Image Processing Method Offers Enhanced Underwater Views
THE HAGUE, Netherlands, July 24, 2014 — New image-enhancing software for cameras allows scientists to more easily observe details under water.
A team from the Netherlands Organization for Applied Scientific Research and the Royal Netherlands Navy used Nvidia Corp.’s CUDA (Compute Unified Device Architecture) graphics processing unit to develop new imaging software that uses algorithms based on imaging systems for compound security and unmanned aerial vehicles.
Reference video footage of a harbor bottom. The original image is at top, while at bottom the same image is shown after contrast enhancement. Courtesy of SPIE.
Traditional underwater cameras are typically hampered by low-contrast color changes, as well as interference due to camera noise and floating particles such as “sea snow.” This is especially true with cameras mounted on remotely operated vehicle systems, the researchers said.
The new color correction algorithm developed by the team restores a scene’s original colors, however, each color correction must be designed from scratch for the specific underwater imaging situation.

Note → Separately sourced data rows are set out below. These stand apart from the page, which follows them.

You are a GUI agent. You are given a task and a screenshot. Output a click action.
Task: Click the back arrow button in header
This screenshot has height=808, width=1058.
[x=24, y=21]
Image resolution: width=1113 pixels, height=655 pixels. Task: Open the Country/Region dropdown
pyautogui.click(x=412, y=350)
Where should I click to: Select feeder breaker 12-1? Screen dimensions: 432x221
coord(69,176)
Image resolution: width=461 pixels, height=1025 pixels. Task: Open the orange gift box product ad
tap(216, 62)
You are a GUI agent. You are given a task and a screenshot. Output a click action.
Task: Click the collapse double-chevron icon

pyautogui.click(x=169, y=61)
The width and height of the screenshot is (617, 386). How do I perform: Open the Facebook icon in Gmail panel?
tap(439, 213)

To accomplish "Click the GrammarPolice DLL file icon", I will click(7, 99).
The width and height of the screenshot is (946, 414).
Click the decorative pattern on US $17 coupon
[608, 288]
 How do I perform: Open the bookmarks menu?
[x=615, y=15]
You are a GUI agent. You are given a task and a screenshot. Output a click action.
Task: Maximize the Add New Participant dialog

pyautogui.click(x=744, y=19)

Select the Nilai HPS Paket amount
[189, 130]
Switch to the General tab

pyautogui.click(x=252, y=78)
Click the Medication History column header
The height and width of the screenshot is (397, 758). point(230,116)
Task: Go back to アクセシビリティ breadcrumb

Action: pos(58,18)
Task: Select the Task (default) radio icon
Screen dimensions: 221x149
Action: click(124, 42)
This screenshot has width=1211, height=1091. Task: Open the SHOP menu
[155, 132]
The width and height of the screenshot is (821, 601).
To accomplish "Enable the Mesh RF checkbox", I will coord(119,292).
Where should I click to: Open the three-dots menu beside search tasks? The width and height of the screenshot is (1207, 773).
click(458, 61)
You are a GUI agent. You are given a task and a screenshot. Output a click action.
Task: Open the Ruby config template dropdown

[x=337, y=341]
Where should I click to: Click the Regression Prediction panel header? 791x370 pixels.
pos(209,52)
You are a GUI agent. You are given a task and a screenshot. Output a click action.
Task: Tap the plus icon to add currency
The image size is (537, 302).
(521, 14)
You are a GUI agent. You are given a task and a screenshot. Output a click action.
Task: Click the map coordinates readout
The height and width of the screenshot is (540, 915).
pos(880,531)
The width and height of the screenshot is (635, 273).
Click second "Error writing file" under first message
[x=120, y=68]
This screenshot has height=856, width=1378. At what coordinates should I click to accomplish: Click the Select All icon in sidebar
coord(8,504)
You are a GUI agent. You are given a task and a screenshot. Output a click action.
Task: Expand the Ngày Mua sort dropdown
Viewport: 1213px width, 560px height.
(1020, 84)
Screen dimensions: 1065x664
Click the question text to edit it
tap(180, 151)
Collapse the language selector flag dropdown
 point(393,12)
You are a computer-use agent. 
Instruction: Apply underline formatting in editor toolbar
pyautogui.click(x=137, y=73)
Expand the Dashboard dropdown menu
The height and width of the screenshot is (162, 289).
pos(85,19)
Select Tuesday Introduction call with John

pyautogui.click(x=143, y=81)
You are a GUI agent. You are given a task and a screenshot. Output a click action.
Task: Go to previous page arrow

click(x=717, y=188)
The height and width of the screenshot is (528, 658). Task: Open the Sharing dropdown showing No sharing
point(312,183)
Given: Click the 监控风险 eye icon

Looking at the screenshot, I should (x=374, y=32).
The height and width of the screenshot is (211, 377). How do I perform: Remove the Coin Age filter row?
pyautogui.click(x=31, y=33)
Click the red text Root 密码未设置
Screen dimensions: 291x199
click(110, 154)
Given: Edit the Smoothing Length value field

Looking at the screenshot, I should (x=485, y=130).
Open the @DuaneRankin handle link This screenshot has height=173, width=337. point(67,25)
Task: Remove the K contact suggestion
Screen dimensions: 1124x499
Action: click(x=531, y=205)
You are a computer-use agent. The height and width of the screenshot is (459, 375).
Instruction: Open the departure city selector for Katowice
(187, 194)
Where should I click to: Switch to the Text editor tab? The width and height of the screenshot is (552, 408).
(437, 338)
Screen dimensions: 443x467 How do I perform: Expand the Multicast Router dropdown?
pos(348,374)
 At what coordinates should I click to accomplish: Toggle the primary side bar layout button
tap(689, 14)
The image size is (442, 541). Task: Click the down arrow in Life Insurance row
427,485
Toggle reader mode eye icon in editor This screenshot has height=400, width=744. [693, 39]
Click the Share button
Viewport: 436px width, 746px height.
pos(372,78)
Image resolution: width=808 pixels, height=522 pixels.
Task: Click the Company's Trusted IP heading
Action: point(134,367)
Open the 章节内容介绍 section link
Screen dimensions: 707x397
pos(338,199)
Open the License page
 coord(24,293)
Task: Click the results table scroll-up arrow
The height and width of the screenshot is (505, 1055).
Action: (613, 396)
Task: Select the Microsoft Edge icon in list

The software employs filters to reduce noise and correct contrast and color. The noise-reduction filter involves sub-pixel estimation of the camera’s motion, while adaptive image integration reduces any temporal noise. Small contrast variations are visible, but when amplified, this particular technique can achieve higher, evenly divided contrast of the entire image, the researchers said.
The researchers collaborated with the Dutch Ministry of Defense to test the new approach in an operational naval environment, as well as against data from other similar underwater scenarios.
The team is now working to further improve their new methods. They noted that because the noise reduction technique uses image content-reliant motion estimation, broadened optimization is possible if they employ the appropriate inertial measurement units.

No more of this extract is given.